I will continue to seek out the appraisals of experienced critics who have a reputation for the worth of their opinions.
Side by side with the regulators, the British press keeps up a steady drum-beat of vehement exposés of reviews appearing in TripAdvisor. This week, the Telegraph has printed a long critique, pointing out that TripAdvisor's reviews can frequently combine, in the same review, both a five-star rave about a particular hotel with a statement that the same hotel "is the worst in the world".
"The time has come," the British newspaper continues, "for a re-think on how they [TripAdvisor] verify their reviews. At the very least, anyone that wants to leave a review must prove that they have stayed or eaten at the given hotel or restaurant. All the ASA ruling has done is highlight the need for such a change."
Meantime, the Irish Times of Dublin has printed an even more damning indictment. It tells how an employee at the Carlton Hotel Group of Ireland e-mailed dozens of its employees, asking them to take photos of various rooms to be inserted into fake reviews submitted to TripAdvisor. That way, a mass of favorable reviews would appear in each of the write-ups of the chain's hotels. Employees were cautioned to use crude cellphone cameras for taking the shots, and to send in the reviews on computers that had no association with the hotels or the group. (When Carlton's lawyers heard of these instructions, they apparently forced a withdrawal of the pronouncement.)
To all these reports, TripAdvisor has responded with sanctimonious claims of the extreme measures they allegedly take to weed out phony comments from their website, comments either pro or con. No convincing proof is offered of their ability to spot these invented claims. But they apparently continue to oppose any demand that they require their reviewers to show proof that they have actually stayed as guests at the hotels in question, and such a procedure is the only one that could cut down drastically on false raves or critiques.
I have earlier written of my own inability to make heads or tails out of various TripAdvisor reviews that I have read.
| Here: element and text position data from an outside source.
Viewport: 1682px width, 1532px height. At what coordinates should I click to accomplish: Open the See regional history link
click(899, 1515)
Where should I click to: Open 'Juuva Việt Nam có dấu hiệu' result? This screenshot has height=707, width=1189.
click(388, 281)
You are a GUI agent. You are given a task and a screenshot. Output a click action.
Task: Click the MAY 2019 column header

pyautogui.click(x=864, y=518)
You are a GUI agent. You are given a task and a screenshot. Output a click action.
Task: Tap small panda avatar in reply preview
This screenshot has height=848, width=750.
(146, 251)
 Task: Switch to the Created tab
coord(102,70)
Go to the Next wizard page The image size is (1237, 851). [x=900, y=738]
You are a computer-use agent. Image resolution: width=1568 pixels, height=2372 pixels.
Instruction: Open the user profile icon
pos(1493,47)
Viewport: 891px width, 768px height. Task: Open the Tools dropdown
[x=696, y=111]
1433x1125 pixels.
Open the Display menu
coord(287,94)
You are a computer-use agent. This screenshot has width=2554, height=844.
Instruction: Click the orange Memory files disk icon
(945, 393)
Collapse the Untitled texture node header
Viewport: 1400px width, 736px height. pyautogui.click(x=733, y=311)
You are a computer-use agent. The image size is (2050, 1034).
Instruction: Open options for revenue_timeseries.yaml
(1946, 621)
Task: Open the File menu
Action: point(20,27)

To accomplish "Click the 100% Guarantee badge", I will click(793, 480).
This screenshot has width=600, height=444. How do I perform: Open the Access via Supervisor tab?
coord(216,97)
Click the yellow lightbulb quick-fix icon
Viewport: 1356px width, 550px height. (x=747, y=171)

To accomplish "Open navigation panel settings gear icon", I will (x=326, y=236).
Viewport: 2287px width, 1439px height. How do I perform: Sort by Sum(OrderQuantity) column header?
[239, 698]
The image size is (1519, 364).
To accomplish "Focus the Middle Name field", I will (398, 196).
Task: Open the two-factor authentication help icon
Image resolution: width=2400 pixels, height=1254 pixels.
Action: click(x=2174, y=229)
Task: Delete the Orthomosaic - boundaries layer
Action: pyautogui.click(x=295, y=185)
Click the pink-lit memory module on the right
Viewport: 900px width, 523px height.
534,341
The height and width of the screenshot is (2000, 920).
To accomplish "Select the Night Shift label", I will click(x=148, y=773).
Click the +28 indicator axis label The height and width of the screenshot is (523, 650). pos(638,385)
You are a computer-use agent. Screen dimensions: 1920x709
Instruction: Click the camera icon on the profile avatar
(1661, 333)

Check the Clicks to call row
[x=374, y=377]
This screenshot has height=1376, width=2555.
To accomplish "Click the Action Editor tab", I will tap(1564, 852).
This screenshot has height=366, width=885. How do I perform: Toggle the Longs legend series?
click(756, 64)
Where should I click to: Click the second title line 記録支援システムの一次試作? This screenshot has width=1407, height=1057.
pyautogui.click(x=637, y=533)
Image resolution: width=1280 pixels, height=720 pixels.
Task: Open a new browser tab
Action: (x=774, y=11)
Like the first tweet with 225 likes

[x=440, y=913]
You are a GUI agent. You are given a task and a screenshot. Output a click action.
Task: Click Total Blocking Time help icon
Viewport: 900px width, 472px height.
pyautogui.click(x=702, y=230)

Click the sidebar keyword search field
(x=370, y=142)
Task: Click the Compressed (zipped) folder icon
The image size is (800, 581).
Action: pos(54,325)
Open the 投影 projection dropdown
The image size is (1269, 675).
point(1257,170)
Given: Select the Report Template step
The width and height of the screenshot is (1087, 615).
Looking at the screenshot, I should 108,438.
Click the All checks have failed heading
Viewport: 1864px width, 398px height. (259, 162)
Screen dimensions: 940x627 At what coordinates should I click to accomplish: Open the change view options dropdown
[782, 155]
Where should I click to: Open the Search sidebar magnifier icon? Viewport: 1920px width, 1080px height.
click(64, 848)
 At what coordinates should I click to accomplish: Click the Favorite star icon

How do you reach a judgment about a hotel if ten people call it a sheer wonder and ten other people call it a fleabag? Even when such contrasts are absent from a particular review, how wise is it to rely on the judgment of a sheer amateur who has been, once in their lives, in a particular hotel--and has been to no other nearby hotels?
I will continue to seek out the appraisals of experienced critics who have a reputation for the worth of their opinions.